Возможно, авторы Стоглава просто решили сделать акцент на самом ярком и самом массовом из игрищ зеленых святок, по сути дела, завершавшем русальские обряды. Во всяком случае специалисты отмечают возможность вхождения отдельных ритуалов как в троицкий, так и в купальский комплекс. Так, например, похороны русалки-куклы могли происходить не только в начале Петровского заговенья, но и в другие дни поста, включая Купалу, что, вероятно, связано с разным наступлением сезона плодоношения. Не исключено, что ссылавшийся на постановления вселенских соборов худой номоканунец новгородского Софийского собора начала XVII в. подразумевал и этот обычай, когда запрещал «игры глаголемыя куклы, и скоморохи, и русалиею пляшющая, и вся игрища бесовскаа».
Куклы. Поморье и Архангельская область.
Принадлежность летних святок к единому ритуальному комплексу с праздником Купалы видна и из описания, сделанного в 1582 г. М. Стрыйковским. По свидетельству польского хрониста, поселяне России и Литвы «вскоре после Проводной недели и вплоть до св. Иоанна Крестителя собираются большим числом на танцы, и там на месте танцев, взяв друг друга за руки, повторяют: „ладо, ладо и ладо моя!“.. хотя простые люди не знают, откуда возник этот обычай». Западноевропейские авторы второй половины XV – начала XVI в. Мартин Кромер и Мартин Блажовский решили, что вождением хороводов с хлопанием в ладоши и повторением рефрена «ладо» русские и литовцы почитали бога Ладо.

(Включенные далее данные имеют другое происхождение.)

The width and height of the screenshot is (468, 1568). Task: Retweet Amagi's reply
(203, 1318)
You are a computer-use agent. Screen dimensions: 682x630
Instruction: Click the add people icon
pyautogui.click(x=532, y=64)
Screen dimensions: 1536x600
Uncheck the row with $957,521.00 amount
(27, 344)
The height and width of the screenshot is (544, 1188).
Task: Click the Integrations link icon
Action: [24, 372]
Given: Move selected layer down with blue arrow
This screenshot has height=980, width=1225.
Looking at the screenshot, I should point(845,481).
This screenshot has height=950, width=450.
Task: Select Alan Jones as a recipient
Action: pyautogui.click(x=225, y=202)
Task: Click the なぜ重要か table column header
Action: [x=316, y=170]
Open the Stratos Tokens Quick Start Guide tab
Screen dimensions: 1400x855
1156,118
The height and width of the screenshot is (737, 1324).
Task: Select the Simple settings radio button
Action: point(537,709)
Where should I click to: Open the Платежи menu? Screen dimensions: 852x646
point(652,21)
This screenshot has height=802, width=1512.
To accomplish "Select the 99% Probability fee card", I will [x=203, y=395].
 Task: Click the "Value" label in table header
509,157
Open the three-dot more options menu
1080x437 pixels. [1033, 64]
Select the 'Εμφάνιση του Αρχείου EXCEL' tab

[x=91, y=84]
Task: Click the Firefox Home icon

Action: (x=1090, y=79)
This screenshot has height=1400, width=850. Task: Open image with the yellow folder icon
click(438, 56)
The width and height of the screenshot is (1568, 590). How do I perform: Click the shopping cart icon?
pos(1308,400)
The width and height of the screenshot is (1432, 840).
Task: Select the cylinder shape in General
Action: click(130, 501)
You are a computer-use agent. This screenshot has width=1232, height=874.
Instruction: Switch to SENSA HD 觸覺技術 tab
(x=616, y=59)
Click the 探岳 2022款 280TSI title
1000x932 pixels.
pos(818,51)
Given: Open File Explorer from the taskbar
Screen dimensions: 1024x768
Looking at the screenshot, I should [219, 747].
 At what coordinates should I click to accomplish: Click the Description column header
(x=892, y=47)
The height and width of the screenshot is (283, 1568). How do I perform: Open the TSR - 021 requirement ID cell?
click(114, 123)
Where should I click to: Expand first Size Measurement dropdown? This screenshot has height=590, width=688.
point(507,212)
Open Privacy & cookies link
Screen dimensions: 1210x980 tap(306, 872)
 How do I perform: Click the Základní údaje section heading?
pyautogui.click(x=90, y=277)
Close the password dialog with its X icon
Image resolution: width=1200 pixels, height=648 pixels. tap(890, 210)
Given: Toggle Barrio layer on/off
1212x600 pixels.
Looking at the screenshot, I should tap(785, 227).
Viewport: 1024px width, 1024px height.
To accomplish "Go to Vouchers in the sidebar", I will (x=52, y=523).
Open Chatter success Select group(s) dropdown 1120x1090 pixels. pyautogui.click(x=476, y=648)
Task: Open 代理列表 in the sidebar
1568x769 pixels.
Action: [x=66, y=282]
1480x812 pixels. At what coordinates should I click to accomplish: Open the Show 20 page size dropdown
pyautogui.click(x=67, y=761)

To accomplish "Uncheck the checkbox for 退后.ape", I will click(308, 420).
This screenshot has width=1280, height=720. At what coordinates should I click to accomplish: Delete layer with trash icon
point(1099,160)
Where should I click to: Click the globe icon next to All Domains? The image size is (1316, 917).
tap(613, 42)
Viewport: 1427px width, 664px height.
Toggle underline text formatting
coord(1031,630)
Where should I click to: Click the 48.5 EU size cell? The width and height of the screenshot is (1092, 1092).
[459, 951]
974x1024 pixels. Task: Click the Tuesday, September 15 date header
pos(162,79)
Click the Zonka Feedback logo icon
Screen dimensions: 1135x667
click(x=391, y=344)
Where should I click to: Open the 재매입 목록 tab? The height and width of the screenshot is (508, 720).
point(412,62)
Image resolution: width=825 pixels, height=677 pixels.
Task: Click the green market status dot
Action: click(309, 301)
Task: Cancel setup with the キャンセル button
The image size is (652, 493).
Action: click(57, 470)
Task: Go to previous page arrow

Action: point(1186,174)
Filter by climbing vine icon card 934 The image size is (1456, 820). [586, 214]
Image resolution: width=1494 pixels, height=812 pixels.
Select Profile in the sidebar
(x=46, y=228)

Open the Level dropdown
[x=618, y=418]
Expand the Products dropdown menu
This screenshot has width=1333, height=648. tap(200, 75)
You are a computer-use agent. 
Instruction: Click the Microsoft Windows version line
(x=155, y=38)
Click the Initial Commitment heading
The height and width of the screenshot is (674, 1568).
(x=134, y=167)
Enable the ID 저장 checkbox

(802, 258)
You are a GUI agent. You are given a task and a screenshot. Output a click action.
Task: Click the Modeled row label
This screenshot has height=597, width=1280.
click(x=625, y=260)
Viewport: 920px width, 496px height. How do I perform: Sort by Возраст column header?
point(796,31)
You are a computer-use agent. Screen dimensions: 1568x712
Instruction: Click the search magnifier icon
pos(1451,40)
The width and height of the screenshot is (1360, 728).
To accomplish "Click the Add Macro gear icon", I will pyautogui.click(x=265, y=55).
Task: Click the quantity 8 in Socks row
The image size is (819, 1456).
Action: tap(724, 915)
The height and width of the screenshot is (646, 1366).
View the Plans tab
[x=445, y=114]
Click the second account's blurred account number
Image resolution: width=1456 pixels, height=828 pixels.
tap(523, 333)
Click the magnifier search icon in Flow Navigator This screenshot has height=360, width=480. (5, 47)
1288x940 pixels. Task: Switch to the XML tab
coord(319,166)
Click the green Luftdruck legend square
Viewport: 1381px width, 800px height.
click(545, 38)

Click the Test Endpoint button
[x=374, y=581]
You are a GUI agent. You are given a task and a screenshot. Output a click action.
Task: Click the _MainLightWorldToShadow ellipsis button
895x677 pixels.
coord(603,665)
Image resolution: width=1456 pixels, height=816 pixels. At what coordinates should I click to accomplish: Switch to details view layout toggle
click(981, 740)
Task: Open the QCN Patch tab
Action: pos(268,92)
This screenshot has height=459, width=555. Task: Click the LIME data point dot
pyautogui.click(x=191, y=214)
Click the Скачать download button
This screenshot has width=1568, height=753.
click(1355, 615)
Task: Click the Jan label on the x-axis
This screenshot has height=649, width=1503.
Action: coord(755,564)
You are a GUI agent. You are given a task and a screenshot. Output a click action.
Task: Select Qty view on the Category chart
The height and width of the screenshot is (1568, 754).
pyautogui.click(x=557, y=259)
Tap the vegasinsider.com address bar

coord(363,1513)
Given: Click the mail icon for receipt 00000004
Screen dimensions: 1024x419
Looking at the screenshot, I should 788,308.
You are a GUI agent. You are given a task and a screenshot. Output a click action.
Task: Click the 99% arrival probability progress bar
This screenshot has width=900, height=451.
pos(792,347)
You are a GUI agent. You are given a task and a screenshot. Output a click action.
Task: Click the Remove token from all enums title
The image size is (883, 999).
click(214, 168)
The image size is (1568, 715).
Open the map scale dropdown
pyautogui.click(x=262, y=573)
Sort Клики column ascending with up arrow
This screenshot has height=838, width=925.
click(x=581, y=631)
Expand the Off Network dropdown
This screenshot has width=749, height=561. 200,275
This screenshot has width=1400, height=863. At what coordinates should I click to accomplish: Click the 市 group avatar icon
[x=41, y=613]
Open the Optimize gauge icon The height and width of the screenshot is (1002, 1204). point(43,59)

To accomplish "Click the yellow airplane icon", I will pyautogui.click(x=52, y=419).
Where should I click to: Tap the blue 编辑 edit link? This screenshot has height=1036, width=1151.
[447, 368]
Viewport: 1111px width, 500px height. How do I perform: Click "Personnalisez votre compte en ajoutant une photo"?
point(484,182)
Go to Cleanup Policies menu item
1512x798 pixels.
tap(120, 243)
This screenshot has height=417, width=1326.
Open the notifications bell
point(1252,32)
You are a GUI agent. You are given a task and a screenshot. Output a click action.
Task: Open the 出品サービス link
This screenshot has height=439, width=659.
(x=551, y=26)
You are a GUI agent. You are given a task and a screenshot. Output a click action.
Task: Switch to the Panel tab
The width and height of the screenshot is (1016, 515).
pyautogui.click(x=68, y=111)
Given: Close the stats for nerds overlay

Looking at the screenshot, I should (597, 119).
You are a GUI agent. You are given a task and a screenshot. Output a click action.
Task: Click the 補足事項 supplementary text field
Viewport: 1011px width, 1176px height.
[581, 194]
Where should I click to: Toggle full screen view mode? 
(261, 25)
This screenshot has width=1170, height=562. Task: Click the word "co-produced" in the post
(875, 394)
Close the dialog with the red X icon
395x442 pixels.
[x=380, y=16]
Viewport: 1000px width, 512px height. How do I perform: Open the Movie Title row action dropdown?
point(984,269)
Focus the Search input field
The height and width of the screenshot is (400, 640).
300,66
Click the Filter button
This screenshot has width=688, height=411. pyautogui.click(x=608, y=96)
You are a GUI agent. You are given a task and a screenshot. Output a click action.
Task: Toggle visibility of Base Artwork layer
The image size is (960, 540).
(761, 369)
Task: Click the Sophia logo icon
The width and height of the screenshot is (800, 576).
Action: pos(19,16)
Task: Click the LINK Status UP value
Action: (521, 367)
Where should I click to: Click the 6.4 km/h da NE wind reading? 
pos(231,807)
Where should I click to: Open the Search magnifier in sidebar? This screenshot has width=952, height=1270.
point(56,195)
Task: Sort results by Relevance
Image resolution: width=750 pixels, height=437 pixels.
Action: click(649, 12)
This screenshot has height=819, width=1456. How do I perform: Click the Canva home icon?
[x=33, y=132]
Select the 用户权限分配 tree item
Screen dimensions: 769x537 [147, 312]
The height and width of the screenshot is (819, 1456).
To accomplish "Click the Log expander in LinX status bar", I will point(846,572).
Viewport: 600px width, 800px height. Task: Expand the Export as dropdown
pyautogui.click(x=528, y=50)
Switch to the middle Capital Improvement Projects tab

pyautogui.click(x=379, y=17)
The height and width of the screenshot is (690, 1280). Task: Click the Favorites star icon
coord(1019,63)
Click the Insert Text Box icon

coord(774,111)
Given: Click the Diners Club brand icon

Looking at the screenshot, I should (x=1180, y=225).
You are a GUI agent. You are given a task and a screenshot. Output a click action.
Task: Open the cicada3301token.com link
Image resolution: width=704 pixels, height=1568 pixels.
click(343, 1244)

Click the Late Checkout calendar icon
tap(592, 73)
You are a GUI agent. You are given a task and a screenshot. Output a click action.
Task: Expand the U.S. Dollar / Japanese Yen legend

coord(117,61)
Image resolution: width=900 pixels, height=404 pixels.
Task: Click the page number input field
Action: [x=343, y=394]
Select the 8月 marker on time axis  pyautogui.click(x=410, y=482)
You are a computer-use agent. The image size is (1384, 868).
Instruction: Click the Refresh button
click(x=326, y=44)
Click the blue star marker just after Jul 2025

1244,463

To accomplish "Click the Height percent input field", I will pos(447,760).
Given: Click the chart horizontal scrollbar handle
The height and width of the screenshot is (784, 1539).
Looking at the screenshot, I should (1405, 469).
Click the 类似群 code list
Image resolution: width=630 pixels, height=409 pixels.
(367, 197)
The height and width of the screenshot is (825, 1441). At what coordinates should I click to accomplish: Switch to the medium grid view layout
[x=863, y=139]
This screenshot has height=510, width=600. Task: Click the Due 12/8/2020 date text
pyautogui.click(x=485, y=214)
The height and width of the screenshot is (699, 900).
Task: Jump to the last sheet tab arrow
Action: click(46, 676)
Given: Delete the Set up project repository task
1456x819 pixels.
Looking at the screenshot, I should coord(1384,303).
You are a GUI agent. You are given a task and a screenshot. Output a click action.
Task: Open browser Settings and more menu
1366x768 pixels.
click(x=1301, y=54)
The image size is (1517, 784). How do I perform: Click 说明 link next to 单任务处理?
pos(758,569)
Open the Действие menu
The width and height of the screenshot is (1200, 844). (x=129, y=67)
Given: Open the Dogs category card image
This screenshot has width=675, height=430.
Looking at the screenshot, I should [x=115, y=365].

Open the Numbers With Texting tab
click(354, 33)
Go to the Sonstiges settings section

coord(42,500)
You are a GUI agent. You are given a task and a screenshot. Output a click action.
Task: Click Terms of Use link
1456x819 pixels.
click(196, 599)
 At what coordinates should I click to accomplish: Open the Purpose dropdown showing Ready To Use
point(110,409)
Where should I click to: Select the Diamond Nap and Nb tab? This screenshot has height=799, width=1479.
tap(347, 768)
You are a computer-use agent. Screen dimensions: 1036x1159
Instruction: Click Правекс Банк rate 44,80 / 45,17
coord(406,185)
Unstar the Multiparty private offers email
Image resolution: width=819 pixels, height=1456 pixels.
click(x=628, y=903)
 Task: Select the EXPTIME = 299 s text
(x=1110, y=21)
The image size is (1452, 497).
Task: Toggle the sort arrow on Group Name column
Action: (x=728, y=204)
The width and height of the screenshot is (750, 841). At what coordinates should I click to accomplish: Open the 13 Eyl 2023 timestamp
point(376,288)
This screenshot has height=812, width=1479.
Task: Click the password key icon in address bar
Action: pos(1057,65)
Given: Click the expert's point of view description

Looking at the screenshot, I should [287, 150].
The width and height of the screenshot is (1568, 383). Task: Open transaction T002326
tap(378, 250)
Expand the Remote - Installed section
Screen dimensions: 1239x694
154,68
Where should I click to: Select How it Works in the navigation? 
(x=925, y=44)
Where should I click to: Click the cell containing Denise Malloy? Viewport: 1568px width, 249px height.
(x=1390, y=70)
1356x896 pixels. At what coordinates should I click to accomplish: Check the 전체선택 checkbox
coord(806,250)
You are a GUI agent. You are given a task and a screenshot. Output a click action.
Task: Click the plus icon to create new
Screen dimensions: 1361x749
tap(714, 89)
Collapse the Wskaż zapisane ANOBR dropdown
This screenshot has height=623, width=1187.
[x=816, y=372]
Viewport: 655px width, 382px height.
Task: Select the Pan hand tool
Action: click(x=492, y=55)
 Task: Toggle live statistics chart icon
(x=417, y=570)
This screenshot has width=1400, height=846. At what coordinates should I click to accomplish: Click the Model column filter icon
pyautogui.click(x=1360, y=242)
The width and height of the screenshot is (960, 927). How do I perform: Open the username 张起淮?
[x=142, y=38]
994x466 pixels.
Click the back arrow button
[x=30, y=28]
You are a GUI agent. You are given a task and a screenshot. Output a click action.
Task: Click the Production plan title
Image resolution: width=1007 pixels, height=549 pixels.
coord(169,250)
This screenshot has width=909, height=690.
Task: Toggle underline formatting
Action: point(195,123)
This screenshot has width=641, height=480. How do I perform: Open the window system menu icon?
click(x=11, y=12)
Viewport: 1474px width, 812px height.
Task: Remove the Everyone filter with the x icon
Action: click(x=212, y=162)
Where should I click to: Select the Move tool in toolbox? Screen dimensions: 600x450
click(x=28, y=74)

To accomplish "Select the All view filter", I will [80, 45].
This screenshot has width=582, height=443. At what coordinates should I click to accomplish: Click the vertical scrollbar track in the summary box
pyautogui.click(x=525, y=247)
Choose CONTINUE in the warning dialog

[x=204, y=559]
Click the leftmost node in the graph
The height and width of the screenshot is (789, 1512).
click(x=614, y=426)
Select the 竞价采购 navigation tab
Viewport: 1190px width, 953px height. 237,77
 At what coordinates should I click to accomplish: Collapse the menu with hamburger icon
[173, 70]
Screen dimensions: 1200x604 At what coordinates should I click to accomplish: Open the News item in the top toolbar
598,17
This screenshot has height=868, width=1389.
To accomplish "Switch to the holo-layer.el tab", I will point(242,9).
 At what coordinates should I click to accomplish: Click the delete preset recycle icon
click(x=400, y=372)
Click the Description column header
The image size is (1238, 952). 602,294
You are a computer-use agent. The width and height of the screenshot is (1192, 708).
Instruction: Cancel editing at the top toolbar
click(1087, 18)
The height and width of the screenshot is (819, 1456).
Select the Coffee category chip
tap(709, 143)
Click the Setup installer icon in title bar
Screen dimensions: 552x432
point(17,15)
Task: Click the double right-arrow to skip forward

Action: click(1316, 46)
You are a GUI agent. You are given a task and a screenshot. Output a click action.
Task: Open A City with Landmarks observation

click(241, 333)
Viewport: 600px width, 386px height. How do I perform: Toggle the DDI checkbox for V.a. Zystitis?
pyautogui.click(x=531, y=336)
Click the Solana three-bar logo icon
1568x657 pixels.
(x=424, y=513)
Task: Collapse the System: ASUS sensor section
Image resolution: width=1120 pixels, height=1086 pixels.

Существование последнего не подтверждается источниками, но тем не менее периодически обсуждается современными исследователями, как и существование идола Купалы. Следует отметить, что персонификация праздника или обозначенного им природного явления вполне возможна с точки зрения народного мировосприятия. Поэтому нельзя однозначно утверждать или отвергать реальность представлений о подобном божестве в изучаемую эпоху, тем более, что этнографические данные из Ярославской губернии фиксируют связь купальских обычаев с именинами водяного, в честь которых селяне купались на заре, умывались росой, парились в бане, обливались водой. Не исключено, что водяной, Ладо, Купало – лишь разные наименования для одного и того же персонажа народной демонологии.
Как бы там ни было, с уверенностью можно говорить о том, что указанные источники фиксируют идентичность основных элементов предкупальских и купальских собраний народа, а именно плясок, песен и рукоплесканий, упоминающихся в качестве характерных признаков купальских игрищ и другими памятниками, как это будет показано ниже.